Assemble time-aligned transcription files
The structure of a speech corpus
An ideal way to organise our speech corpus directory is demonstrated below. The plain transcript (.txt
) and time-aligned transcription file (.TextGrid
) share the same filename as the corresponding audio file (.wav
). Designing a consistent, anonymous, interpretable, and information-dense filename system is always a good practice here.
speech_corpus
├── metadata.txt
├── audios
│ ├── b01_1_101q.wav
│ ├── b01_2_101q.wav
│ └── b01_3_101q.wav
├── textgrids
│ ├── b01_1_101q.TextGrid
│ ├── b01_1_102a.TextGrid
│ └── b01_1_103a.TextGrid
└── transcripts
├── b01_1_101q.txt
├── b01_2_101q.txt
└── b01_3_101q.txt
The first step that enables us to search intended speech sequences from the corpus is to create a large text file assembling all time-aligned transcripts so that we have access to three key information for all audio files: 1) temporal information; 2) the symbol for the speech unit (it can be a segment, a syllable, or a word given the granularity of the segmentation); 3) the filename/path.
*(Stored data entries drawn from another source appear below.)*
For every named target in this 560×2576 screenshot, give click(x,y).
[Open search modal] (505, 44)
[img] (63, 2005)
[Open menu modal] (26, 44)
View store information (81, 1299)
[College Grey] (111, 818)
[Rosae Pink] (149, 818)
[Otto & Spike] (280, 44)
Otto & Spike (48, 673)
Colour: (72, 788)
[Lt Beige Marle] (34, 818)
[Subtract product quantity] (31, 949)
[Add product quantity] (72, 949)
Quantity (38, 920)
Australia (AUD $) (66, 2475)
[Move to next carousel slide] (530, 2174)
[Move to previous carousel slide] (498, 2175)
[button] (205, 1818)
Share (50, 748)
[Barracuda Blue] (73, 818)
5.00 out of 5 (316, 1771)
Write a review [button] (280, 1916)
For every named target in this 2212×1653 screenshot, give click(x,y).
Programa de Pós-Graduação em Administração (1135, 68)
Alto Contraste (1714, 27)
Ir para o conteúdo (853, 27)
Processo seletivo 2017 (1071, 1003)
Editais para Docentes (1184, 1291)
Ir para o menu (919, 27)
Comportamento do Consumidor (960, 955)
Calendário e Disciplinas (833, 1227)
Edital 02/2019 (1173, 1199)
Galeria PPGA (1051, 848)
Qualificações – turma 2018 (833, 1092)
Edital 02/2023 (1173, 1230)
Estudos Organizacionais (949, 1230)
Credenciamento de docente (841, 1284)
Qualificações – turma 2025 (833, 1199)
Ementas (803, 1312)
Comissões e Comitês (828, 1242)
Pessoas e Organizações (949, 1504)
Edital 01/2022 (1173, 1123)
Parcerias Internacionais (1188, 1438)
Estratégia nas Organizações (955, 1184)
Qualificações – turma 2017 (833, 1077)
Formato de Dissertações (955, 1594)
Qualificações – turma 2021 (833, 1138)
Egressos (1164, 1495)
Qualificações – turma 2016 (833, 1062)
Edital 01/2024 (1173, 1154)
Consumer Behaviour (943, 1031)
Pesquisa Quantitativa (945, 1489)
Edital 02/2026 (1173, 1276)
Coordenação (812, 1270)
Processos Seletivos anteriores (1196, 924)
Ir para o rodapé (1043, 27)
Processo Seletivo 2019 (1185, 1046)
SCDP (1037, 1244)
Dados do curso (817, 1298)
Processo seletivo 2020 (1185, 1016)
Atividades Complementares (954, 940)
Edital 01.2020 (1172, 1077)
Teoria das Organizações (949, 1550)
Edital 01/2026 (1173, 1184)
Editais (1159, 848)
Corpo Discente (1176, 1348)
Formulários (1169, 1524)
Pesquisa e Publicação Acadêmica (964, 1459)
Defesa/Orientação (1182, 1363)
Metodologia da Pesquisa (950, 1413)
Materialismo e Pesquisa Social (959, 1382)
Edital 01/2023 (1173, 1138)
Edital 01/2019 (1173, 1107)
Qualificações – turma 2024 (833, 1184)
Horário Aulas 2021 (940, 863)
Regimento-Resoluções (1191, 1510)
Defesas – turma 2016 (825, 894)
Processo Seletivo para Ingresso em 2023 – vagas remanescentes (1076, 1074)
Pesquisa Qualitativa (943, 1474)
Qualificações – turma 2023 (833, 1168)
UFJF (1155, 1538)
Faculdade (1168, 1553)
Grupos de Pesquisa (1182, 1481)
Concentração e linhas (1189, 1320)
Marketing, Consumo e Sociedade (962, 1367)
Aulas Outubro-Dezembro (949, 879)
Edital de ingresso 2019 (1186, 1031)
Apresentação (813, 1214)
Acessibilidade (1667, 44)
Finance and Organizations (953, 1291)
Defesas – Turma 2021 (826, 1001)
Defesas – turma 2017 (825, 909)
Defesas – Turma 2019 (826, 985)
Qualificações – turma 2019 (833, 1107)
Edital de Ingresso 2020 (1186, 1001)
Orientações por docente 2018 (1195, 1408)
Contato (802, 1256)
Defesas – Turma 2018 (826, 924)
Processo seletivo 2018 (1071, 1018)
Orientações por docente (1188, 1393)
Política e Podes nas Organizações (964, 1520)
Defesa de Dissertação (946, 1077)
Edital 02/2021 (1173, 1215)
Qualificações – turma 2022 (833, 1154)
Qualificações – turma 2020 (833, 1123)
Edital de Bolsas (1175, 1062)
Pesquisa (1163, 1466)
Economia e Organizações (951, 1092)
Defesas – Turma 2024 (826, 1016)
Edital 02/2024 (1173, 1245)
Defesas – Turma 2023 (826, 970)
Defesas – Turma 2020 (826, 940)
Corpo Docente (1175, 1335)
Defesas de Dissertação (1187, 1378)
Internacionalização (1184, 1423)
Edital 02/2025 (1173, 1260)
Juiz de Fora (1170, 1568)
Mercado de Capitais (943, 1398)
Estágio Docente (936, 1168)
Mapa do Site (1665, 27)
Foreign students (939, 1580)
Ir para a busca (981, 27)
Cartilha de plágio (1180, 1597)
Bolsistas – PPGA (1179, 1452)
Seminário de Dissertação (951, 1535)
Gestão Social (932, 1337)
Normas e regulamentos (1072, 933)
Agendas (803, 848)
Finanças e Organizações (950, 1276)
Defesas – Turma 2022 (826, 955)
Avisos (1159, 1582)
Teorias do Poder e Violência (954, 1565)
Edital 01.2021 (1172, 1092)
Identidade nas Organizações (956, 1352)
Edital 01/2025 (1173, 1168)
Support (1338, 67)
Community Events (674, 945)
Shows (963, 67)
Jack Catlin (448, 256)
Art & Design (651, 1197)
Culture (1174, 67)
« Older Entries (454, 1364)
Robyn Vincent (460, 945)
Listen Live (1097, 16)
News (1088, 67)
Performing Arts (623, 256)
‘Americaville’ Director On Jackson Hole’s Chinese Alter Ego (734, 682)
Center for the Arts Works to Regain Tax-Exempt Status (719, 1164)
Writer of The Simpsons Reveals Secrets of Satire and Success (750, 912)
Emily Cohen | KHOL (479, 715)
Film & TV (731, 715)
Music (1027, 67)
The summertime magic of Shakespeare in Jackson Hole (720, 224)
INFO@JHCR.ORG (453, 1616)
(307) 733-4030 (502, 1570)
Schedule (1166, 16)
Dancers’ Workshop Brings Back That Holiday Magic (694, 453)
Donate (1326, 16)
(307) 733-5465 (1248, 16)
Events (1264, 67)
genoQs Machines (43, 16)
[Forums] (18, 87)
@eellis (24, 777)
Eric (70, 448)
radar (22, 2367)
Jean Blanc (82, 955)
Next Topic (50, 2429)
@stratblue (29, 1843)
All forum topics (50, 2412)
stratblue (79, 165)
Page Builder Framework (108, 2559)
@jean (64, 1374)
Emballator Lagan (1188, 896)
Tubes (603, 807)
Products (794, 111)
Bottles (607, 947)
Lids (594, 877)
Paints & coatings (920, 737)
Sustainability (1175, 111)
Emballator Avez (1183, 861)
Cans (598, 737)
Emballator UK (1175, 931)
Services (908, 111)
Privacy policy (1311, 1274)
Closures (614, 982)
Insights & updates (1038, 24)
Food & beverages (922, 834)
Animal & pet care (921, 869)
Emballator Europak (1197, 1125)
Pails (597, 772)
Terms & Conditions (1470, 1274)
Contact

Assemble time-aligned transcripts
Usually a TextGrid file, as shown below, is not in its best format to work with. In the previous
tutorial, I provided Python scripts that convert a .TextGrid
file into a plain text file with tabular format data. Again, they are available at my Github
repository. The README.md
will take you from there.
If you would like to convert multiple .TextGrid
files all at once, you can consider a for loop in your command line and then concatenate individual .txt
files into a large text file.
File type = "ooTextFile"
Object class = "TextGrid"
xmin = 0.0125
xmax = 1.8725
tiers? <exists>
size = 2
item []:
item [1]:
class = "IntervalTier"
name = "phone"
xmin = 0.0125
xmax = 1.8725
intervals: size = 26
intervals [1]:
xmin = 0.0125
xmax = 0.0925
text = "t"
Alternatively, I created another Python script tg2csv.py
that loops round the \textgrid\
directory and create one large text file in the output. It is also available at my Github
repository. You can download the script.
The key to creating this assembling text file in the tabular format is forward thinking. What information will you need in the next steps? In order to cut speech segments out from a audio file, we will need the filename (path) of the audio file, and the times of the targeted speech segments. The correspondence between the filenames of an audio file and a transcript does us a favor in accessing the path of the audio file when we have the transcript file. Therefore, a column of filename should be in the tabular data, and we might also want to remove the file extension, which would make it easier to work with different file extensions later.
Demo task
Suppose that I am interested in some Mandarin syllables and my .TextGrid
files are time-aligned at both the segmental (tier name: phoneme) and syllabic level (tier name: word). I hope to convert all the word
tiers into tabular format.
tg2csv.py
should be placed in the project directory, i.e. /speech_corpus
in above example. It takes three arguments: 1) the name of the directory where we put the .TextGrid
files, in this case, textgrids
; 2) the name of the tier that we are interested in, word
; 3) the name of the desired output file. Let’s call it words.csv
.
In the Terminal or your Unix Shell, we can do:
python tg2csv.py textgrids word words.csv
The final tabular output of tg2csv.py
is demonstrated below. You may delete the first row 0,1,2,3,4
in the output file, which is the unspecified column names.
妈,0.0125,0.3325,0.3200,b01_1_101q
妈,0.3325,0.5125,0.1800,b01_1_101q
们,0.5125,0.7925,0.2800,b01_1_101q
正,0.7925,1.1125,0.3200,b01_1_101q
看,1.1125,1.6725,0.5600,b01_1_101q
...
Now that we have some organised information about all syllables in our own Mandarin corpus.